Today, the first full day of silence, was filled with many ups and downs. After an initial period of adjustment I have found much peace in the silence of the day. It is amazing how much of a difference it makes when distractions are put aside. The halls are silent, the dining area is silent, everywhere is silent. In this silence I have begun to notice the birds outside, the little things of life and creation. It sounds corny, but the world looks a lot different when you are paying attention to it.
My four one hour periods of prayer have been mixed. To be honest I have spent much of the time struggling to remain focused. With the outside distractions eliminated as best as possible (my first hour of prayer was interrupted by loud construction workers!), the only distractions that remain are the inside ones. This is where the great challenge for me is, as my mind races in one hundred different directions all at once. Over the next few days I hope to receive the graces necessary to tune out where my mind wishes to wander and tune in what God wants.
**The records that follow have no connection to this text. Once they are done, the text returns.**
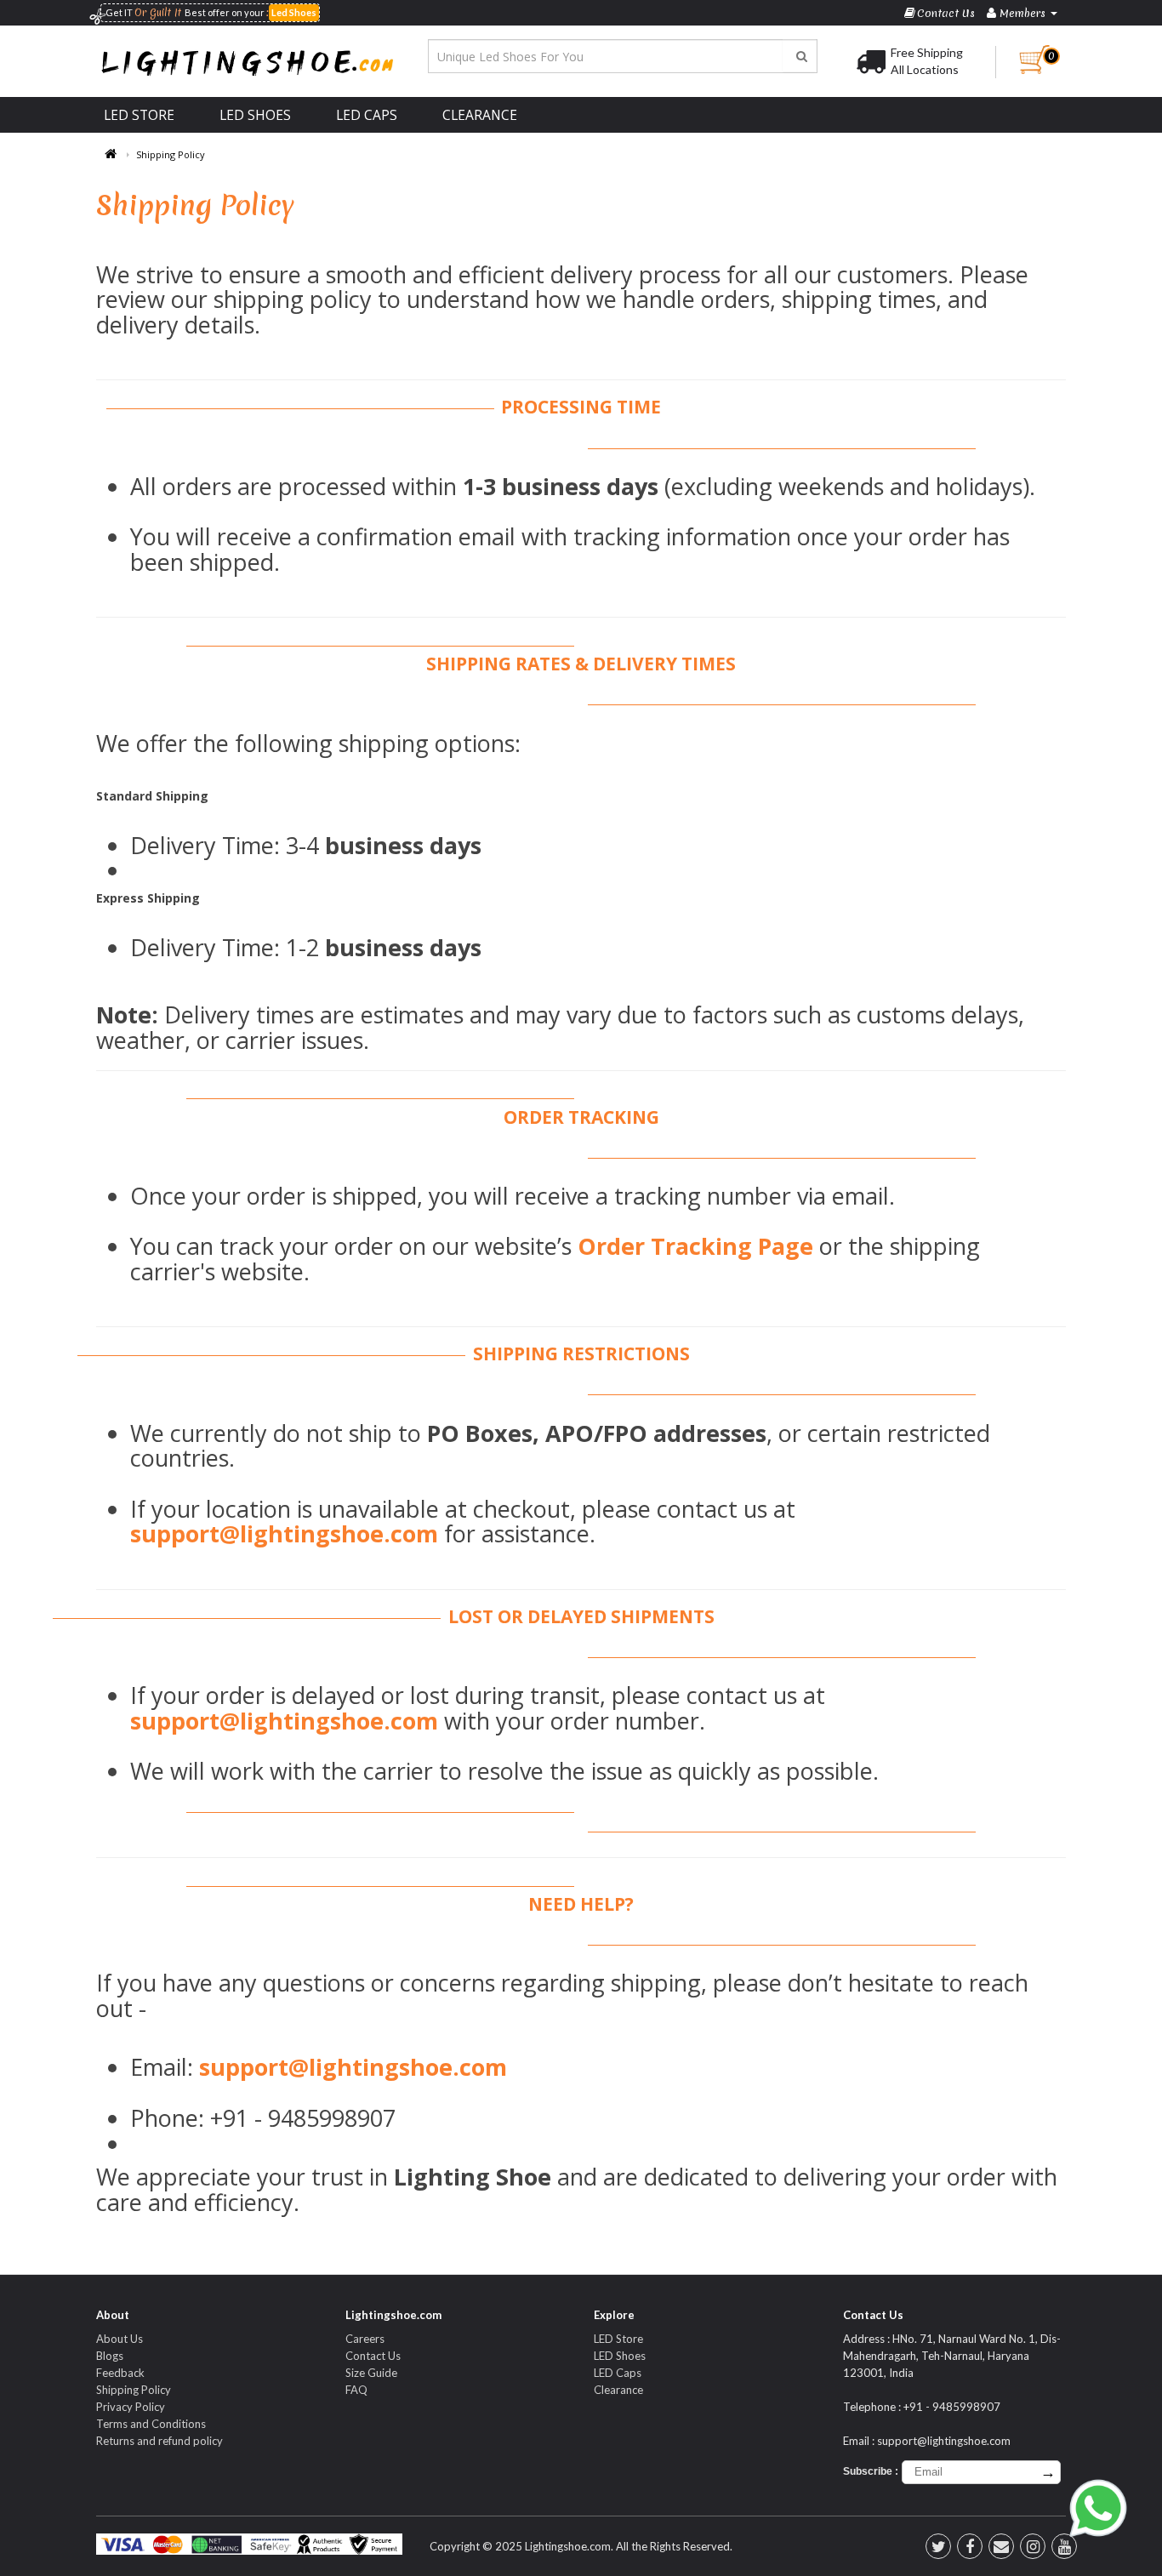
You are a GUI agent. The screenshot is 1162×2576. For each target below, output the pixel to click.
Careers (364, 2338)
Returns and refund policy (159, 2441)
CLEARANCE (479, 114)
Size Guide (371, 2372)
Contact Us (373, 2355)
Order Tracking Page (695, 1246)
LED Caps (617, 2372)
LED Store (618, 2338)
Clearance (618, 2389)
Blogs (109, 2355)
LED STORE (139, 114)
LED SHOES (255, 114)
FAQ (356, 2389)
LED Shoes (620, 2355)
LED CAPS (366, 114)
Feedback (120, 2372)
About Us (119, 2338)
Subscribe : (870, 2471)
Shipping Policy (170, 154)
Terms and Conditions (151, 2424)
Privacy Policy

In four hours of prayer today, I would have to say thirty minutes of it was very fruitful. The other three and half hours where part of the process of decluttering my mind.
One great tool I am using to guide some of my time is a book called "The Road of Life" by David Adam. It is a book on Celtic Spirituality that I randomly ordered from Amazon.com and it is fantastic. Below is a passage a read today that I thought was most appropriate.
"I weave a silence on to my lips
I weave a silence into my mind
I weave a silence within my heart
I close my ears to distractions
I close my eyes to attractions
I close my heart to temptations
Calm me, O Lord, as you calmed the storm
Still me, O Lord and keep me from harm
Let all the tumult within me cease
Enfold me Lord in your peace."
1 comment:
Andrew, a number from our diocese, seminarians, ordained and instructors at the seminaries charged with forming our priestly vocations are present in Omaha with you this week. I've been priviledged to witness many beautiful conversions come from IPF experiences. I pray, this week especially, that one will also come for you. In the wake of the birthday of the Church, let the Holy Spirit assist you in this time of sorting the outside noises AND the inside noises.